I will denote by $f_k(x)$ the probability that my strategy results in success if we still need $k$ heads, and have $x$ probability remaining in our "budget." Here is how the strategy works: If $x\geq k$, we assign probability 1 to the next $k$ flips. This results in $f_k(x)=1$.
If $x\in (k-1,k)$, then we assign the next flip probability $x-(k-1)$. If this flip lands heads, we will win with probabilty 1. If the flip lands tails, we will win with probabilty $f_k(k-1)$. It follows that $$ f_k(x)=(x-(k-1))+(k-x)f_k(k-1) $$
Finally, if $x\leq k-1$, then we will assign probability $\epsilon$ to each subsequent flip, until we see a heads. This gives $$ f_k(x)=\int_0^x e^{-t}f_{k-1}(x-t)\,dt $$
We can recursively compute $f_k(x)$ for any $k$. Each $f_k$ is a continuous, piecewise-analytic function. The first few values (computed with the help of Mathematica; I hope they're correct) are: $$ f_1(x)=\begin{cases} x&\text{ if }0\leq x\leq 1\newline 1&\text{ if }x>1 \end{cases} $$
$$ f_2(x)=\begin{cases} -1+x+e^{-x}&\text{ if }0\leq x\leq1\newline -1+\frac{2}{e}+(1-\frac{1}{e})t&\text{ if }1\leq x\leq 2\newline 1&\text{ if }x>2 \end{cases} $$
$$ f_3(x)=\begin{cases} -2+x+(x+2)e^{-x}&\text{ if }0\leq x\leq 1\newline e^{-x}+\frac{3}{e}-2-\frac{x}{e}+x&\text{ if }1\leq x\leq 2\newline -2+x+\frac{(1+e)(3-x)}{e^2}&\text{ if }2\leq x\leq 3\newline 1&\text{ if }x\geq 3 \end{cases} $$
While I don't have a proof this strategy is optimal, I've got a heuristic argument that assigning probability $\epsilon$ to each flip is a good idea. If our budget is $x$, then whatever our strategy, the expected number of heads we will have seen when we exhaust our budget is $x$. If the desired number of heads is much larger than $x$, we will need to make the variance in the number of heads large. If we assign probabilities $p_1,p_2,\ldots$ to the coin flips (with $p_1+p_2+\ldots=x$), then the variance in the number of heads is $\sum p_i(1-p_i)$, which is bounded above by $x$. We can make the variance arbitrarily close to $x$ by taking each $p_i$ as small as possible.

• WRITTEN TASK A:
Can you rewrite the coin-flip strategy text from "I will denote" up to and including "results in $f_k(x)=1$.", substituting "allowance" for "budget"?

• MATERIAL PROVIDED:
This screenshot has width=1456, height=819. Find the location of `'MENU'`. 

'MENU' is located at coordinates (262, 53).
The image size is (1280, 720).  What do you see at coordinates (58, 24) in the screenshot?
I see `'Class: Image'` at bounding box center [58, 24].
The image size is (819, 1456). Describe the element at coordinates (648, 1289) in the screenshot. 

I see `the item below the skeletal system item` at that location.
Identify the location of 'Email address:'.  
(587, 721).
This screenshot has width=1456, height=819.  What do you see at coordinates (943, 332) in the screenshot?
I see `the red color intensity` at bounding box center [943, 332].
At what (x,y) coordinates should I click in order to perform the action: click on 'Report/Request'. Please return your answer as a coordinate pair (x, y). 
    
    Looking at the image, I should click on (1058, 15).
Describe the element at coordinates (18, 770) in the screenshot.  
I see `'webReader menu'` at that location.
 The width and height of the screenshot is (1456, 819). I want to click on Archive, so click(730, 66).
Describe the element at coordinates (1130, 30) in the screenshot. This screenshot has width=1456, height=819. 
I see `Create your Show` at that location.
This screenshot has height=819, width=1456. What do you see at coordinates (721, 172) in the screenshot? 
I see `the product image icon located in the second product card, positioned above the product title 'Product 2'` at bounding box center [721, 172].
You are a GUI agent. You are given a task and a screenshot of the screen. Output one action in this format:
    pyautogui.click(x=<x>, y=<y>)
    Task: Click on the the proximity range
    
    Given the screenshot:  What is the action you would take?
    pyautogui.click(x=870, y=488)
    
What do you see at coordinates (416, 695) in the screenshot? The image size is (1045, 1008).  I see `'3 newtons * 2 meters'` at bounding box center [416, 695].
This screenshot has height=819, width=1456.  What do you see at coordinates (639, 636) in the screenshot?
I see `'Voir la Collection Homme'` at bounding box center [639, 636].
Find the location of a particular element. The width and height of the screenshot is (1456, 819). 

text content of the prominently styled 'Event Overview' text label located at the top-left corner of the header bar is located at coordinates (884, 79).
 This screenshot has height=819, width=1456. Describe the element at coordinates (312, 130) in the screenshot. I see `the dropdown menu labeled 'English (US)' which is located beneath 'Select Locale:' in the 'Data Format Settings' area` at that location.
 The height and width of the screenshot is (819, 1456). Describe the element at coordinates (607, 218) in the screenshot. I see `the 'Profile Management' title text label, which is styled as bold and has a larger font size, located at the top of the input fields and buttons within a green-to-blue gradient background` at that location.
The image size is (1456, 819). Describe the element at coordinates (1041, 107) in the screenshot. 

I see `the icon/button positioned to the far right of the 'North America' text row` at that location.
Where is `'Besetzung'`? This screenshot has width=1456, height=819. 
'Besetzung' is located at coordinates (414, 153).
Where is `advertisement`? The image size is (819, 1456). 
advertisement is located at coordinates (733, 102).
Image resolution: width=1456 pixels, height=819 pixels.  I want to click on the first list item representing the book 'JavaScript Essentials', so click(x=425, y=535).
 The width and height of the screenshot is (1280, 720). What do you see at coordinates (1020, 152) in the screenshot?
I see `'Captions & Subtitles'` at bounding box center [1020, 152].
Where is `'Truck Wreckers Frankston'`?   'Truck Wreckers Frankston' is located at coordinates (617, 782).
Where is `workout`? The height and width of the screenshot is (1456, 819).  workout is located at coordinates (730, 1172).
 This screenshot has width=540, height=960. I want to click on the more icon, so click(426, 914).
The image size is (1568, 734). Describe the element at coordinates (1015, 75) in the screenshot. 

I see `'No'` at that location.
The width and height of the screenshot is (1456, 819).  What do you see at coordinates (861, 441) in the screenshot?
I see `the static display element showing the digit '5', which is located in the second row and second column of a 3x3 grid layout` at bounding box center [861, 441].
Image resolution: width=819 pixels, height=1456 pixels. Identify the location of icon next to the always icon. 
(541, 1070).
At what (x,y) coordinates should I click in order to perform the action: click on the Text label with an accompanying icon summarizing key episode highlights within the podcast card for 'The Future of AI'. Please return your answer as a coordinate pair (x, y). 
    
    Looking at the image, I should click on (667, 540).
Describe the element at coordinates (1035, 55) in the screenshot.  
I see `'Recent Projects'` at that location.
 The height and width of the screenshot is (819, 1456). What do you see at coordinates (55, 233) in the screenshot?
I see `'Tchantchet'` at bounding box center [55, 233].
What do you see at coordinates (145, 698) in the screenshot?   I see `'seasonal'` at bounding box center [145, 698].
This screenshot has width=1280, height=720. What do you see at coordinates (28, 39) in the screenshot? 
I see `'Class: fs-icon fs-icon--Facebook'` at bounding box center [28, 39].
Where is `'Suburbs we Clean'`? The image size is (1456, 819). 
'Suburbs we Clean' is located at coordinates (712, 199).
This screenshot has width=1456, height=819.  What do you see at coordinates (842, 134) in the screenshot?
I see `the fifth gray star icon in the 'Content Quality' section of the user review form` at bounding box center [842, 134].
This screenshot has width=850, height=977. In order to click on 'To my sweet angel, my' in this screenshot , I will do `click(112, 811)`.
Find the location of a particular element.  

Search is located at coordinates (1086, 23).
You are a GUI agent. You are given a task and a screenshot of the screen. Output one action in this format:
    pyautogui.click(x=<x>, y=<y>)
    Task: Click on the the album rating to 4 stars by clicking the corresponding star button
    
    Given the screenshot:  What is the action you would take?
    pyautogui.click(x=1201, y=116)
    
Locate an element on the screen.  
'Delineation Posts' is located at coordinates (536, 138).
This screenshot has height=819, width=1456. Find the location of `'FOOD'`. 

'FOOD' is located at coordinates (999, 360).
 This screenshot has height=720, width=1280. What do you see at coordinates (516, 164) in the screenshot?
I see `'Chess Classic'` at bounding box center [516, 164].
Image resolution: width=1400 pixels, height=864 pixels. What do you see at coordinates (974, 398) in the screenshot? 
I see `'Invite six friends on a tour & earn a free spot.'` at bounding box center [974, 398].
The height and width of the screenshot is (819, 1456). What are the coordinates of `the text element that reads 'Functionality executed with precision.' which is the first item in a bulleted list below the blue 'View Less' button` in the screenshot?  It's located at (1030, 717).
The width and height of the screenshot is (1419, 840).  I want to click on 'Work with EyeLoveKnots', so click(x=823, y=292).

• WRITTEN TASK B:
Would you echo the entries verbatim, from the first line of the entries up to and including the line with "(587, 721)."?

• EXERCISE ANSWER A:
I will denote by $f_k(x)$ the probability that my strategy results in success if we still need $k$ heads, and have $x$ probability remaining in our "allowance." Here is how the strategy works: If $x\geq k$, we assign probability 1 to the next $k$ flips. This results in $f_k(x)=1$.

• EXERCISE ANSWER B:
This screenshot has width=1456, height=819. Find the location of `'MENU'`. 

'MENU' is located at coordinates (262, 53).
The image size is (1280, 720).  What do you see at coordinates (58, 24) in the screenshot?
I see `'Class: Image'` at bounding box center [58, 24].
The image size is (819, 1456). Describe the element at coordinates (648, 1289) in the screenshot. 

I see `the item below the skeletal system item` at that location.
Identify the location of 'Email address:'.  
(587, 721).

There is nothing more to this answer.